And on thus learning what I had never imagined--the mere idea of which would have set all the forces of my soul in revolt--upon hearing that Clementine was no longer in this world, something like a great silence came upon me; and the feeling which flooded my whole being was not a keen, strong pain, but a quiet and solemn sorrow. Yet I was conscious of some incomprehensible sense of alleviation, and my thought rose suddenly to heights before unknown.

"From wheresoever thou art at this moment, Clementine," I said to myself, "look down upon this old heart now indeed cooled by age, yet whose blood once boiled for thy sake, and say whether it is not reanimated by the mere thought of being able to love all that remains of thee on earth. Everything passes away since thou thyself hast passed away; but Life is immortal; it is that Life we must love in its forms eternally renewed. All the rest is child's play; and I myself, with all my books, am only like a child playing with marbles. The purpose of life--it is thou, Clementine, who has revealed it to me!"...

Madame de Gabry aroused me from my thoughts by murmuring,

"The child is poor."

"The daughter of Clementine is poor!" I exclaimed aloud; "how fortunate that is so! I would not whish that any one by myself should proved for her and dower her! No! the daughter of Clementine must not have her dowry from any one but me."

And, approaching Madame de Gabry as she rose from her chair, I took her right hand; I kissed that hand, and placed it on my arm, and said:

"You will conduct me to the grave of the widow of Noel Alexandre."

And I heard Madame de Gabry asking me:

"Why are you crying?"




Chapter IV -- The Little Saint-George


April 16.


Saint Drocoveus and the early abbots of Saint-Germain-des-Pres have been occupying me for the past forty years; but I do not know if I shall be able to write their history before I go to join them. It is already quite a long time since I became an old man. One day last year, on the Pont des Arts, one of my fellow members at the Institute was lamenting before me over the ennui of becoming old.

"Still," Saint-Beuve replied to him, "it is the only way that has yet been found of living a long time."

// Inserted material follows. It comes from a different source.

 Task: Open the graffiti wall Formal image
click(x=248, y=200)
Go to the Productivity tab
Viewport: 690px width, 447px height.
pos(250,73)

I have tried this way, and I know just what it is worth. The trouble of it is not that one lasts too long, but that one sees all about him pass away--mother, wife, friends, children. Nature makes and unmakes all these divine treasures with gloomy indifference, and at last we find that we have not loved, we have only been embracing shadows. But how sweet some shadows are! If ever creature glided like a shadow through the life of a man, it was certainly that young girl whom I fell in love with when--incredible though it now seems--I was myself a youth.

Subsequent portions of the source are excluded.